Awesome. And if I can ask a follow-up, I think this kind of tags on the questions Eric was asking. I think it was Eric. Regarding modeling, how should we expect operating expenses to develop both before the transaction closes as well as after that? I know we're looking at a capital or an intelligent capital utilization strategy.

So we touched on that a bit earlier. We'll be able to share more of that when the S-4 is available. I think we mentioned that both companies would, prior to closing, operate independently with an eye on controlling being efficient with their costs, but we will have a better idea on the -- at closing of what we can share with you in terms of the burn after that. I think you can do some math on what that is considering we've guided cash into 2027, supporting all of the Alumis programs, the 2 ongoing Phase III psoriasis trials, the ongoing Phase IIb for lupus SLE and that those are carried through readout.

I'm showing no further questions at this time.
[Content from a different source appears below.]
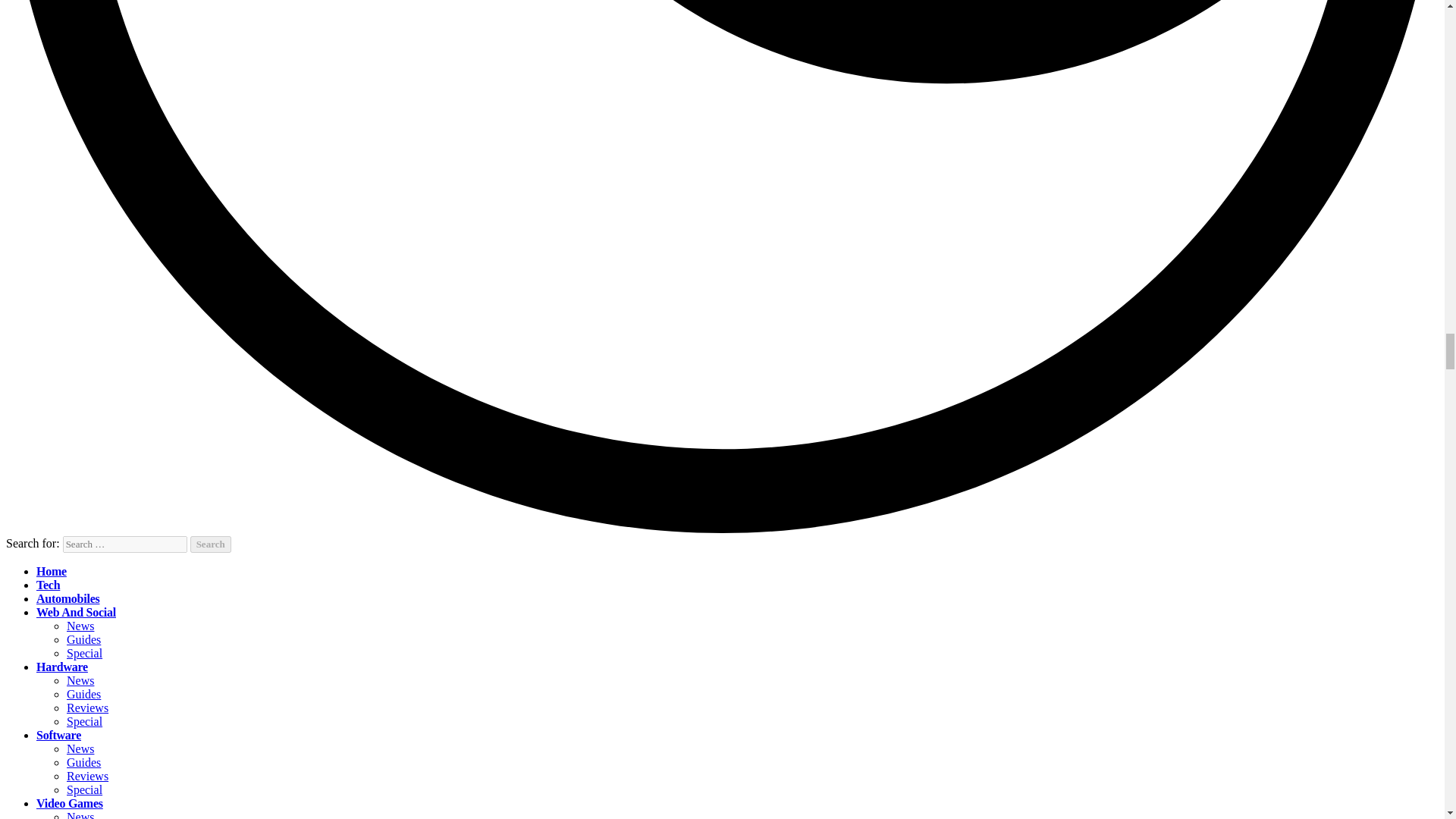
Search (210, 544)
Search (210, 544)
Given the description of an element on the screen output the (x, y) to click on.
I'd like to turn the call back to Martin Babler for closing remarks.

Thank you so much. So thanks again for participating in today's call. We're excited about this merger of Acelyrin and Alumis as it will strengthen our financial position, our portfolio and sets us up very strongly for upcoming milestones and for the future. I want to thank you, and have a great day.

This concludes today's conference call. Thank you for participating. You may now disconnect.